Traditional top-down supply chains have been created by design to maximise profits and exploit workers. What have companies done for home-based workers during this crisis? The answer is pretty much nothing. Look at the garment supply chains in south Asia and south-east Asia. There is no business for home-based workers. The workers have no access to social security. And the situation is the same in Africa, Latin America and central Asia.
It will take time for domestic and international supply chains to recover and for work to come back. I think it’s now imperative that we transform our supply chains from top-down to bottom-up domestic supply chains. We need to involve the poor and empower home workers by investing in more co-operatives. This pandemic has reinforced the message that unity builds strength and resilience.
And we need to engage with home-worker leaders to embrace and exploit new internet technology to develop online selling and trading, webinars and the exchange of knowledge. The coronavirus has been a major setback and highlighted our fragilities. Buy local, sell local is the new imperative.
Last week, HomeNet South Asia and three other labour organisations sent out a joint statement demanding COVID-19 relief contributions from global brands to all garment workers to help ameliorate loss of income due to the impact of the coronavirus. Can you tell us more?
Unlike factory workers, home-based workers are not recognised as legitimate workers. We have many members who are working in the garment sector. They may not be on the factory floor but the ‘brand’ is still their primary employer. In Tirupur, Tamil Nadu, for example, we have 40,000 home workers in garment supply chains; in Dhaka (Bangladesh) we have 60,000; in Kathmandu (Nepal) there are 3,500.
We believe all workers deserve equal treatment. This is part of our advocacy strategy. Sometimes we speak to the relevant government. In this case we are appealing directly to the brands and we are asking them to contribute the equivalent of two per cent of the value of their orders in the 12 months before the COVID-19 lockdown. We want this money to be paid directly to the home workers.

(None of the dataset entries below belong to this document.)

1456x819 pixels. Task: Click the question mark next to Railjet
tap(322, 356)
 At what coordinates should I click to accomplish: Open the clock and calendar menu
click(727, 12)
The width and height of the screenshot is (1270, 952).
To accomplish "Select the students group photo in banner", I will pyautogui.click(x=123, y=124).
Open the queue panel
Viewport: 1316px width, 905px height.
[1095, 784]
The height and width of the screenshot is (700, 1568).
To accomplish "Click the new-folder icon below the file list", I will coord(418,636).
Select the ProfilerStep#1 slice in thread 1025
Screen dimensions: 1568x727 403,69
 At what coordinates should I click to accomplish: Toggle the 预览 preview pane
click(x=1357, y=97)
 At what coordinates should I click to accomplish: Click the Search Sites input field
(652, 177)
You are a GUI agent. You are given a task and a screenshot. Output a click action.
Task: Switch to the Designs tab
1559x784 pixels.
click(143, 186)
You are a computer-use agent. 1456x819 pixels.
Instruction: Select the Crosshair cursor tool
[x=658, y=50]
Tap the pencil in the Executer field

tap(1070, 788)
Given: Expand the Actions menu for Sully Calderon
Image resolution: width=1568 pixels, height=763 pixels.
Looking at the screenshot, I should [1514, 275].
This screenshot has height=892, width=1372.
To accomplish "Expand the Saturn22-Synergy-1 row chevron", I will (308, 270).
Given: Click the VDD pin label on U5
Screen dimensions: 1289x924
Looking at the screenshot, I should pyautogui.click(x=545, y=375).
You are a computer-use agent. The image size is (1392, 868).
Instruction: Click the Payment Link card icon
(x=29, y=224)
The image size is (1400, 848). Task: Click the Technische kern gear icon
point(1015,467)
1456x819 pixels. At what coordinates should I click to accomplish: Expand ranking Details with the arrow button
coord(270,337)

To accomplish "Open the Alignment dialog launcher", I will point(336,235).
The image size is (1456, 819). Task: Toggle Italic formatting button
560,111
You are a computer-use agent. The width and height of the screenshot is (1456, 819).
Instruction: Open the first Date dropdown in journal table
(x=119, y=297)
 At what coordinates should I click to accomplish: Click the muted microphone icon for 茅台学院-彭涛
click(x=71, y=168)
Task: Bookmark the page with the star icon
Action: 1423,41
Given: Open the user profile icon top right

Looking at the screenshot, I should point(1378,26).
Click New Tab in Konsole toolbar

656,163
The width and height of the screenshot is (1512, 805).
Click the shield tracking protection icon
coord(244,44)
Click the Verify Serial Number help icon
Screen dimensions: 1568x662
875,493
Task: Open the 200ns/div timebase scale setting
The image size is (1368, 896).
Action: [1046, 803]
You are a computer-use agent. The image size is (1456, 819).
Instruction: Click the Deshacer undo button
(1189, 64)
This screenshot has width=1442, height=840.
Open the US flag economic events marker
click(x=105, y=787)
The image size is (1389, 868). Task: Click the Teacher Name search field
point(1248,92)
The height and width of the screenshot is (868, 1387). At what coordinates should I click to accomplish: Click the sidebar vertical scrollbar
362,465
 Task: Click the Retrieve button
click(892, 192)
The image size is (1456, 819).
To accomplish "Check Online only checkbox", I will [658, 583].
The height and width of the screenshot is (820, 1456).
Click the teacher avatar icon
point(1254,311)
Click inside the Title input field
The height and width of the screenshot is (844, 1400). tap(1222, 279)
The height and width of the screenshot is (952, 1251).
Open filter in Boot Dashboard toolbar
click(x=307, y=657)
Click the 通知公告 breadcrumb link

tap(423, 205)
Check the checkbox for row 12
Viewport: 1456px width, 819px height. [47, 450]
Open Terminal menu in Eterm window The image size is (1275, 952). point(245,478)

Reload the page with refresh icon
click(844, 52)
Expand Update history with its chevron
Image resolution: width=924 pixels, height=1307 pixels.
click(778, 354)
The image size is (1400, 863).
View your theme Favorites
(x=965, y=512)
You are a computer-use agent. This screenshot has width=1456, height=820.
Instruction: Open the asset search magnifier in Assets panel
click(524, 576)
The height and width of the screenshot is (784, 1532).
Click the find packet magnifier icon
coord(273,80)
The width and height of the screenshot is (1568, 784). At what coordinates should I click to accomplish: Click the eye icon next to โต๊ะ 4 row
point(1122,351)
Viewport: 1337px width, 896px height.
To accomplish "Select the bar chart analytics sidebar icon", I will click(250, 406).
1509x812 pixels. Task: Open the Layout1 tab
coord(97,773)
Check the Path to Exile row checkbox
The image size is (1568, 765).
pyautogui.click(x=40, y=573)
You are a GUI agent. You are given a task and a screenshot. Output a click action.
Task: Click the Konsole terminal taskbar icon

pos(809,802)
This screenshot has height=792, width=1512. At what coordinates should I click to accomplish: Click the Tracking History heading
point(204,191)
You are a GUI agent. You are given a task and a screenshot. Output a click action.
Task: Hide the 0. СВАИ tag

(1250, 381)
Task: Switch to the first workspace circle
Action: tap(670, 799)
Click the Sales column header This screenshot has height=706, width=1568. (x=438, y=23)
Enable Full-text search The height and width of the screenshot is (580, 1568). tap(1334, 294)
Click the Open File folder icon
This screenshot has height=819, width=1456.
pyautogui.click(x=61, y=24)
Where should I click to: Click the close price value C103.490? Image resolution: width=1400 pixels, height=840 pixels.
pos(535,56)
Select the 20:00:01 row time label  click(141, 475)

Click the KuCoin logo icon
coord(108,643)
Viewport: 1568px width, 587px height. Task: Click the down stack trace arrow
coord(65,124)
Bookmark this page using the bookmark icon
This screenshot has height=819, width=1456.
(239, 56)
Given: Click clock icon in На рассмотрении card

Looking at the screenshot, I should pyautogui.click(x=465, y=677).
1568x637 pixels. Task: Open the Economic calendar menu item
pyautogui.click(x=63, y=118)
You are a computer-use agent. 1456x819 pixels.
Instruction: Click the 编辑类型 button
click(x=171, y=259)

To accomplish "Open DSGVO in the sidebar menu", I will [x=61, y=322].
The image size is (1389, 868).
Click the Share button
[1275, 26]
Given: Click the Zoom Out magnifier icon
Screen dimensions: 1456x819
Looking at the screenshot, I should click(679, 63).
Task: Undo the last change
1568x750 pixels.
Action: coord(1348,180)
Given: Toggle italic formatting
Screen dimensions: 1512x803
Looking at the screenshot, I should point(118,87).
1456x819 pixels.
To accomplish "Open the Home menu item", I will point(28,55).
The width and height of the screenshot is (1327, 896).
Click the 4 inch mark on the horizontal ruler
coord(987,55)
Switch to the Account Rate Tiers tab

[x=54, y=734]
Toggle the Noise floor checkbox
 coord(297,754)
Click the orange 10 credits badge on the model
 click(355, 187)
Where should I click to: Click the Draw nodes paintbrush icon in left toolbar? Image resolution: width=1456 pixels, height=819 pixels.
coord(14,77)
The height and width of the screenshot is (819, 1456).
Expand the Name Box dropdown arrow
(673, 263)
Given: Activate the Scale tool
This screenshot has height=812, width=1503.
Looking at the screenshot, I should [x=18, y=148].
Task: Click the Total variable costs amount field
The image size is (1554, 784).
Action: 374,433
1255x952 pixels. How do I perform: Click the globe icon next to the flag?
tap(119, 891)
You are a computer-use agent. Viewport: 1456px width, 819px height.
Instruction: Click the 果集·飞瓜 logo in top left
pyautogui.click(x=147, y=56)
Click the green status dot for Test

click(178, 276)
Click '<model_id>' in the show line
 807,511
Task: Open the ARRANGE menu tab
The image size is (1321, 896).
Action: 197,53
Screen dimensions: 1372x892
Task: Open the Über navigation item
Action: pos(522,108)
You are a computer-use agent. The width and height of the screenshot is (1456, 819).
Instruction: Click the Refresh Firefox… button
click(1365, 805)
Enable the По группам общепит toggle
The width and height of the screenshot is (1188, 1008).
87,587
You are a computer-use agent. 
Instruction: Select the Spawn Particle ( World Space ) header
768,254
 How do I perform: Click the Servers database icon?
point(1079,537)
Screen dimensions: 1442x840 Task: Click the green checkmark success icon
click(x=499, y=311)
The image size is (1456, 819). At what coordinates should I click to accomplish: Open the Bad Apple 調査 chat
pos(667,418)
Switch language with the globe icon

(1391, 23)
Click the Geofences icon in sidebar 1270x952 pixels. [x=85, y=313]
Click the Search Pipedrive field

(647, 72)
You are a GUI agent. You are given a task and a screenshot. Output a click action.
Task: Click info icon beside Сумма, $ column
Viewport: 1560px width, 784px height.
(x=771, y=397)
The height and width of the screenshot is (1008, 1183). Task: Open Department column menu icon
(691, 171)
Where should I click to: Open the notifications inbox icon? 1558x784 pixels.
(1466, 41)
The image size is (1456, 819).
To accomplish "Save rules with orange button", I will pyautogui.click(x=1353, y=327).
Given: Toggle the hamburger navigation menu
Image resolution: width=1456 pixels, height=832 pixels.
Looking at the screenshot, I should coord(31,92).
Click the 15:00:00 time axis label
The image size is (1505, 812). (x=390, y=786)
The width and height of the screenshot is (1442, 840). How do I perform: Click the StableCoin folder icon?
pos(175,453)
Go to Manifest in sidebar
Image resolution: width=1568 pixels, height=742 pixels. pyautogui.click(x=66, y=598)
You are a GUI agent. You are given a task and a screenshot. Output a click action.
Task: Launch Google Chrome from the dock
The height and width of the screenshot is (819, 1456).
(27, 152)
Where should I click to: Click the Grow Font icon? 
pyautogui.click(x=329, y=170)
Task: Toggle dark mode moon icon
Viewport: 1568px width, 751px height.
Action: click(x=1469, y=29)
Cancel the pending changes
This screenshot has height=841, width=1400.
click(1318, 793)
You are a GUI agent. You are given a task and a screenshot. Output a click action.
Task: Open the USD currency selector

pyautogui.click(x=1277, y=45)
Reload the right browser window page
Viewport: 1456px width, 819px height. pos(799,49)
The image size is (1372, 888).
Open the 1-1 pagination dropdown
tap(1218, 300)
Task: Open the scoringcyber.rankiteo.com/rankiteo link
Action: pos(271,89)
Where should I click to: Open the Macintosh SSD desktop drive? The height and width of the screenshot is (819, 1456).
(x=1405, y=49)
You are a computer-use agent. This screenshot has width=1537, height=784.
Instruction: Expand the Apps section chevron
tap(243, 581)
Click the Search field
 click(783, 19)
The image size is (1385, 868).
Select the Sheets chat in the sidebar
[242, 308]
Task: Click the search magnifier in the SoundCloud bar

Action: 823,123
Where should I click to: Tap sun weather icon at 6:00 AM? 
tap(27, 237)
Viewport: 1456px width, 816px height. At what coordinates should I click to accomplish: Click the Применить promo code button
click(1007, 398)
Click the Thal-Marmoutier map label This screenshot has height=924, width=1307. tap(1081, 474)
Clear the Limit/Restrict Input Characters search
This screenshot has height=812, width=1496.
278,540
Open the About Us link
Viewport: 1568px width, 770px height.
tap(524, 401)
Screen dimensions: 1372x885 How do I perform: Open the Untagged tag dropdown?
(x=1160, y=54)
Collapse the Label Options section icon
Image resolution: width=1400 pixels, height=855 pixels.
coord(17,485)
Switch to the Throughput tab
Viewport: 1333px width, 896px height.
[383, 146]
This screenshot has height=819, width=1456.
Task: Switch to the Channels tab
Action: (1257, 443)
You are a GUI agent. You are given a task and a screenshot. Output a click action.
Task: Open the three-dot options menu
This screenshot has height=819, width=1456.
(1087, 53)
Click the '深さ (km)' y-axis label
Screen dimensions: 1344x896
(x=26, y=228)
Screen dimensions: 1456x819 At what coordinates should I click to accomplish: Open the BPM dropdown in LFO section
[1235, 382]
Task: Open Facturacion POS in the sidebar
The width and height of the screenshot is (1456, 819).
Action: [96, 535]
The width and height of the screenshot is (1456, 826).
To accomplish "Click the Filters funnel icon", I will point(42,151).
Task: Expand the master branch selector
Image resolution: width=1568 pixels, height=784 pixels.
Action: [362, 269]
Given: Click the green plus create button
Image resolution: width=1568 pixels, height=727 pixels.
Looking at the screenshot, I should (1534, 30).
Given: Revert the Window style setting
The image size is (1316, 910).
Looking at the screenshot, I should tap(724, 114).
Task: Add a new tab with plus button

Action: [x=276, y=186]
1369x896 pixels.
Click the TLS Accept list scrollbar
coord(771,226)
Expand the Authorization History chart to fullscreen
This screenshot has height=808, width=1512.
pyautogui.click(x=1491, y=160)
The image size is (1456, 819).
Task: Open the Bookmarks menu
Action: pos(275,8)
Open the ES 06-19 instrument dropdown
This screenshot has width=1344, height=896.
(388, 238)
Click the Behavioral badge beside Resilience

Brands should respond positively to this if, as they claim, they are really ‘with’ the workers. It’s not as if the pandemic will last forever. Home workers make their products and the brands need to continue the relationship.
If we can put COVID-19 aside, what lies in the future for the home-based worker movement?
At the moment, as well as HomeNet South Asia, we have HomeNet South East Asia, HomeNet Eastern Europe and HomeNet Central Asia. We also have an emerging network in Latin America and Africa. We are now in the process of forming HomeNet International and are planning to hold our first congress this October. The whole effort is being co-ordinated by WIEGO. It may have to be a virtual launch because of the coronavirus pandemic.
The International Labour Organization’s Convention 177 on the rights of home-based workers has still only been ratified by 10 countries [despite being adopted in 1996], so we still need the solidarity and support of international trade unions to get this done.